__EXERCISE__:
What the task needs is every record repeated exactly, nothing more.

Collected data
Segment Open

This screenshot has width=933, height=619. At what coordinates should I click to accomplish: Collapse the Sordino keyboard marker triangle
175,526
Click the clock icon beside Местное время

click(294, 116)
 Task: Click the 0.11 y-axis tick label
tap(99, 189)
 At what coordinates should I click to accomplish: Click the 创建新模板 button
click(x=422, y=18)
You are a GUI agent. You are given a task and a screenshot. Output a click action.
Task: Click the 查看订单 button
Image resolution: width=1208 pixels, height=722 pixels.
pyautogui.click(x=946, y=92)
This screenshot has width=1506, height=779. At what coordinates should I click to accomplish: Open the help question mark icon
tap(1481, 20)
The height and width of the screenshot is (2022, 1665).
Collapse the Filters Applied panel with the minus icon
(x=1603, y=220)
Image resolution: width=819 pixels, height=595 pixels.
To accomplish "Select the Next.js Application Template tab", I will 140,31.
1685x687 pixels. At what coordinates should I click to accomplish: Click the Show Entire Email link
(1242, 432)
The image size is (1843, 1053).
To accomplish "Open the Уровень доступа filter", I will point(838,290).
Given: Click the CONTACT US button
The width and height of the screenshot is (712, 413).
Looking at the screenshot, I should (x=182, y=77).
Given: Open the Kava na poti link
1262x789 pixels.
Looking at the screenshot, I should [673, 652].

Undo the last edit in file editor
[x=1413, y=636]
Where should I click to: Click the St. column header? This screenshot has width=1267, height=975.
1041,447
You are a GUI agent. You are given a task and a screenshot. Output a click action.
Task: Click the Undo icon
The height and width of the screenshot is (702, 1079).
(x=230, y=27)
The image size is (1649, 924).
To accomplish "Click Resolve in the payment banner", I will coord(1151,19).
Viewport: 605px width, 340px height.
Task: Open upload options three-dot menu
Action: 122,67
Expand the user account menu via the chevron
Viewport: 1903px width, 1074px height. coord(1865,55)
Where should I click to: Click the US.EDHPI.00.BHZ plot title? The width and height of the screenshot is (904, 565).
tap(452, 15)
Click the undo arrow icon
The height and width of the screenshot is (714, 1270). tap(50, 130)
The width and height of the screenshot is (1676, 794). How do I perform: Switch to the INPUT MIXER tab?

Segment Closed

__RESPONSE AREA__:
This screenshot has width=933, height=619. At what coordinates should I click to accomplish: Collapse the Sordino keyboard marker triangle
175,526
Click the clock icon beside Местное время

click(294, 116)
 Task: Click the 0.11 y-axis tick label
tap(99, 189)
 At what coordinates should I click to accomplish: Click the 创建新模板 button
click(x=422, y=18)
You are a GUI agent. You are given a task and a screenshot. Output a click action.
Task: Click the 查看订单 button
Image resolution: width=1208 pixels, height=722 pixels.
pyautogui.click(x=946, y=92)
This screenshot has width=1506, height=779. At what coordinates should I click to accomplish: Open the help question mark icon
tap(1481, 20)
The height and width of the screenshot is (2022, 1665).
Collapse the Filters Applied panel with the minus icon
(x=1603, y=220)
Image resolution: width=819 pixels, height=595 pixels.
To accomplish "Select the Next.js Application Template tab", I will 140,31.
1685x687 pixels. At what coordinates should I click to accomplish: Click the Show Entire Email link
(1242, 432)
The image size is (1843, 1053).
To accomplish "Open the Уровень доступа filter", I will point(838,290).
Given: Click the CONTACT US button
The width and height of the screenshot is (712, 413).
Looking at the screenshot, I should (x=182, y=77).
Given: Open the Kava na poti link
1262x789 pixels.
Looking at the screenshot, I should [673, 652].

Undo the last edit in file editor
[x=1413, y=636]
Where should I click to: Click the St. column header? This screenshot has width=1267, height=975.
1041,447
You are a GUI agent. You are given a task and a screenshot. Output a click action.
Task: Click the Undo icon
The height and width of the screenshot is (702, 1079).
(x=230, y=27)
The image size is (1649, 924).
To accomplish "Click Resolve in the payment banner", I will coord(1151,19).
Viewport: 605px width, 340px height.
Task: Open upload options three-dot menu
Action: 122,67
Expand the user account menu via the chevron
Viewport: 1903px width, 1074px height. coord(1865,55)
Where should I click to: Click the US.EDHPI.00.BHZ plot title? The width and height of the screenshot is (904, 565).
tap(452, 15)
Click the undo arrow icon
The height and width of the screenshot is (714, 1270). tap(50, 130)
The width and height of the screenshot is (1676, 794). How do I perform: Switch to the INPUT MIXER tab?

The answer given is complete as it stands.